Addiction Neuroscience (Jun 2022)
A role for a novel natural antisense-BDNF in the maintenance of nicotine-seeking
Abstract
Brain derived neurotrophic factor (BDNF) is critical for the extinction of drug-seeking. Expression of the Bdnf gene is highly epigenetically regulated, including via interactions with non-coding RNA. Here we investigate whether a long non-coding RNA antisense to Bdnf exon IV is involved in extinction of drug-seeking. Strand-specific RNA sequencing confirmed the presence of a novel long non-coding RNA antisense to exon IV of the Bdnf gene in the ventromedial prefrontal cortex of adult male rats (Bdnf-IV-AS).

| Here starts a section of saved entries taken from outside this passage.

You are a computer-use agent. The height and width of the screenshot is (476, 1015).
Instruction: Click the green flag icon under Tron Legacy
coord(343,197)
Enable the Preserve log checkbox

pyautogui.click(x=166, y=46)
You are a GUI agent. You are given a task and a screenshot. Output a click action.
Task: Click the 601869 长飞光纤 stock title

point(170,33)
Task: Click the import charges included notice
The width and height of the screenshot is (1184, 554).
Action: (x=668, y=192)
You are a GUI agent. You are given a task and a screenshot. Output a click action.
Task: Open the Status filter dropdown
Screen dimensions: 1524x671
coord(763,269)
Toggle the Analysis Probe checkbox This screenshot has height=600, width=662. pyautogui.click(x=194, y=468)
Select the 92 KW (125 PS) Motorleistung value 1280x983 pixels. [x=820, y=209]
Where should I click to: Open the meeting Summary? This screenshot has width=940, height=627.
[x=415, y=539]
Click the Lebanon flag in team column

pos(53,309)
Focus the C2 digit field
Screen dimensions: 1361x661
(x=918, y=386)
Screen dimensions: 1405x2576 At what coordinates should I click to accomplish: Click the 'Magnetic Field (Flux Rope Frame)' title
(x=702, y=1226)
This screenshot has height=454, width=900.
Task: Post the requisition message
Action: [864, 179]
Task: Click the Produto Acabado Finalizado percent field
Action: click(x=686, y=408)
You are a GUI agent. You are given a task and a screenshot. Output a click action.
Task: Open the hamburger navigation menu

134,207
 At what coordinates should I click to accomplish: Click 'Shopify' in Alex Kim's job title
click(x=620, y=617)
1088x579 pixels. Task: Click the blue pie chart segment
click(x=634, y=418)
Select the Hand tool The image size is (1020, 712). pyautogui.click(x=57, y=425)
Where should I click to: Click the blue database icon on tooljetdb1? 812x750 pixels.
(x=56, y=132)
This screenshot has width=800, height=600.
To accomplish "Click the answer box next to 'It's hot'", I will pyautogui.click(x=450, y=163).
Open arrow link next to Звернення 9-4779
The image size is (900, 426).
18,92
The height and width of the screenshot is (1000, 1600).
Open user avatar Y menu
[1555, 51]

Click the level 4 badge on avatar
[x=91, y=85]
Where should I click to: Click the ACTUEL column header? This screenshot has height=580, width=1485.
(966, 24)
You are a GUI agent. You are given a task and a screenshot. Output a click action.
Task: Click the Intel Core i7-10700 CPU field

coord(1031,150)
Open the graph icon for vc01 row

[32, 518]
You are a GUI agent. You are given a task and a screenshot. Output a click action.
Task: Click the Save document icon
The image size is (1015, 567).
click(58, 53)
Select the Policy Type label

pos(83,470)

Bdnf-IV-AS expression was validated using strand-specific reverse transcription and quantitative polymerase chain reaction following acquisition, extinction or abstinence from intravenous nicotine self-administration. Expression of Bdnf-IV-AS was elevated following intravenous nicotine self-administration but not experimenter-administered nicotine. Elevated Bdnf-IV-AS persisted across abstinence and to a greater extent following extinction training, suggesting an interaction between Bdnf-IV-AS, nicotine and extinction learning. A functional role of the Bdnf-IV-AS in extinction of nicotine-seeking was established by infusing gapmer oligonucleotides into the infralimbic cortex prior to extinction and testing for the effect of these infusions on reinstatement and reacquisition of nicotine-seeking. Knockdown of the Bdnf-IV-AS across cue-extinction, but not abstinence, significantly attenuated nicotine-primed reinstatement of nicotine-seeking. Bdnf-IV-AS accumulates in the infralimbic cortex across self-administration training, interferes with the inhibitory learning that underpins extinction of drug-seeking, and predisposes animals to drug relapse.